SSC Tuatara to re-run top speed attempt over cheating claims – company CEO shares personal statement

Back in October, the SSC Tuatara managed to hit a two-way average speed of 508.73 km/h (316.11 mph) and a Vmax of 532.93 km/h (331.15 mph) to become the world’s fastest production car. However, in the weeks since the company announced its achievements, people began analysing the footage of the speed run, with many saying that the video evidence didn’t back up the data.

While it might sound like a case of “haters gonna hate,” company CEO Jerod Shelby has now admitted that the onboard video couldn’t back up the top speed claims that was set on State Route 160 outside of Las Vegas near Pahrump. This is the same stretch where the previous record holder, the Koenigsegg Agera RS, made history in November 2017, giving the skeptics a point of comparison.

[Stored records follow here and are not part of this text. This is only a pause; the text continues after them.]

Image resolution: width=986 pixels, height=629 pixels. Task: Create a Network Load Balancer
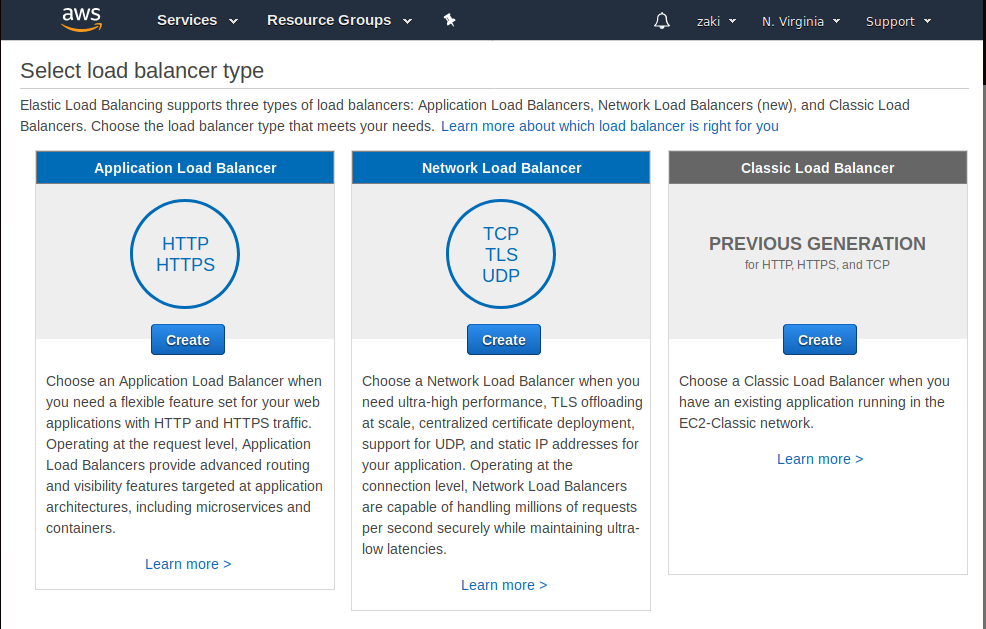click(504, 340)
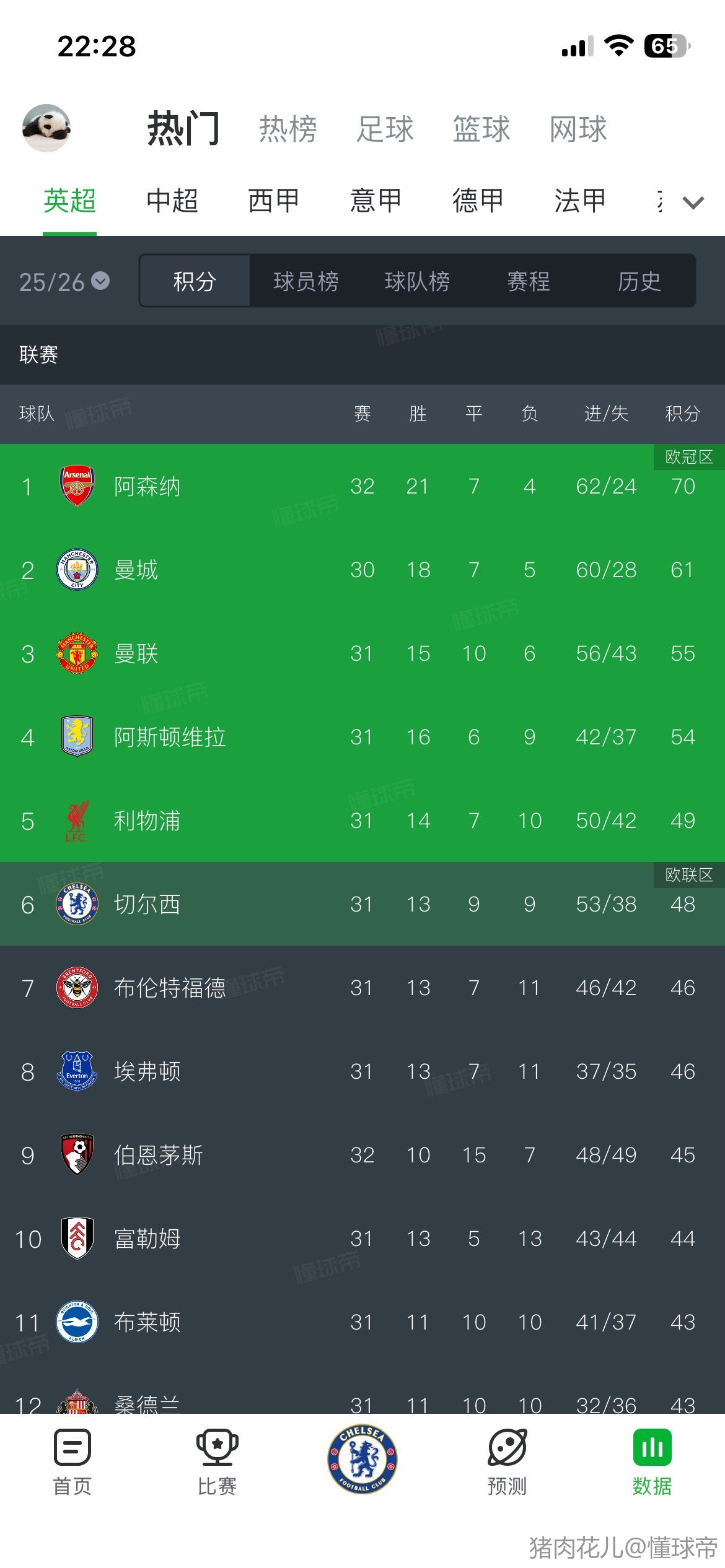Tap the Manchester City club crest
The width and height of the screenshot is (725, 1568).
click(77, 570)
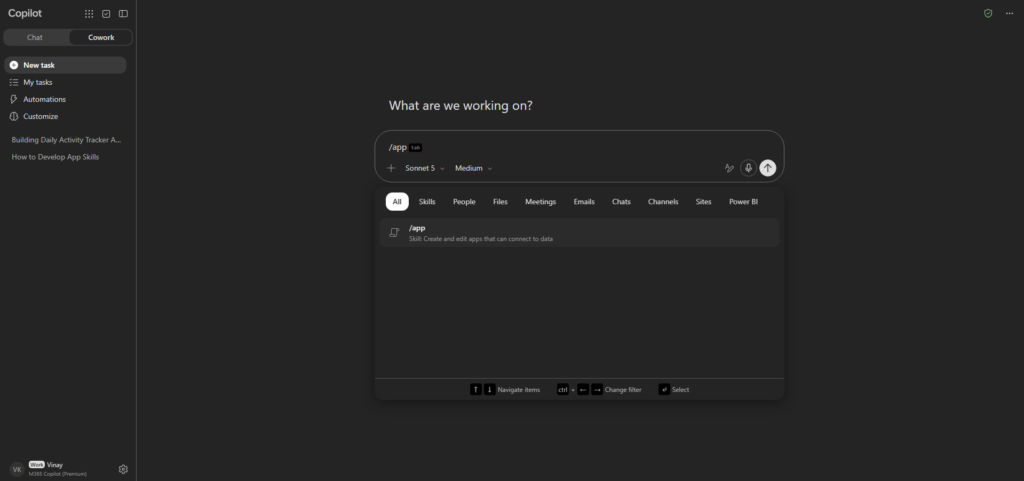Viewport: 1024px width, 481px height.
Task: Expand the Medium effort dropdown
Action: pos(473,168)
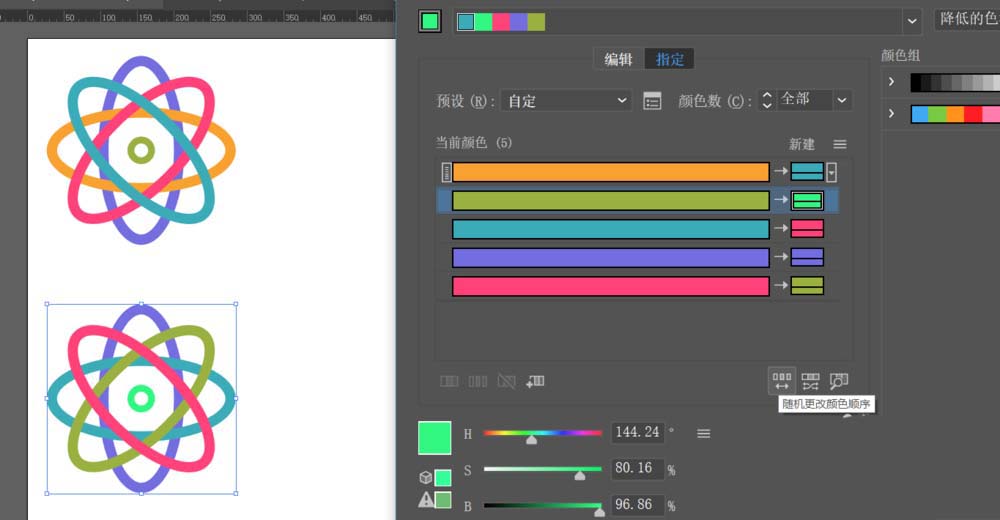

“We’re a small organisation. We don’t have a massive crisis team or crisis plan, so we didn’t form a defensive press statement and go back to the press immediately. What we did as a small group, we immediately requested the video files. We hadn’t possessed any of them yet, and we got our hands on a couple of them. And the first couple from the same run, we all of a sudden were seeing the same doubts,” said Shelby.

“We received different speeds for the very same run, and the more we looked, and the more we tried to analyse, the more we were concerned there were doubts in the relationship between the video and the GPS,” he added.

Speaking to Motor Authority, Shelby said that the record run’s data from October 10 will not be submitted to Guinness World Records, so the Agera RS still holds the crown for now. “I don’t believe Guinness would even review the submission due to all the controversy,” Shelby told the publication.

In a video statement, a pensive Shelby said his perfect view of the record “is now gone” and there was no way to salvage the “stained” attempt. “As I sat there thinking through, there was just no way to now make this perfect, it hit me. We have to re-run the record. We have to do this again, and do it in a way that’s undeniable and irrefutable,” he stated.

Shelby goes on to say that the second attempt will be done “in the very near future” and that “multiple GPS companies’ equipment” will be put inside the car, with “their staff on site looking over our shoulder analysing every run, every detail.”

He also invited the few YouTubers that called out SSC to the run so they can witness the new record attempt first hand, alongside two independent third-party witnesses that are required as per Guinness World Record rules.

Shelby told Motor Authority that Guinness will not be on site for the next record attempt as the organisation doesn’t send its own people and relies on having two witnesses on site to certify the record. He also said it is yet to be determined who the driver will be and when the next run will take place.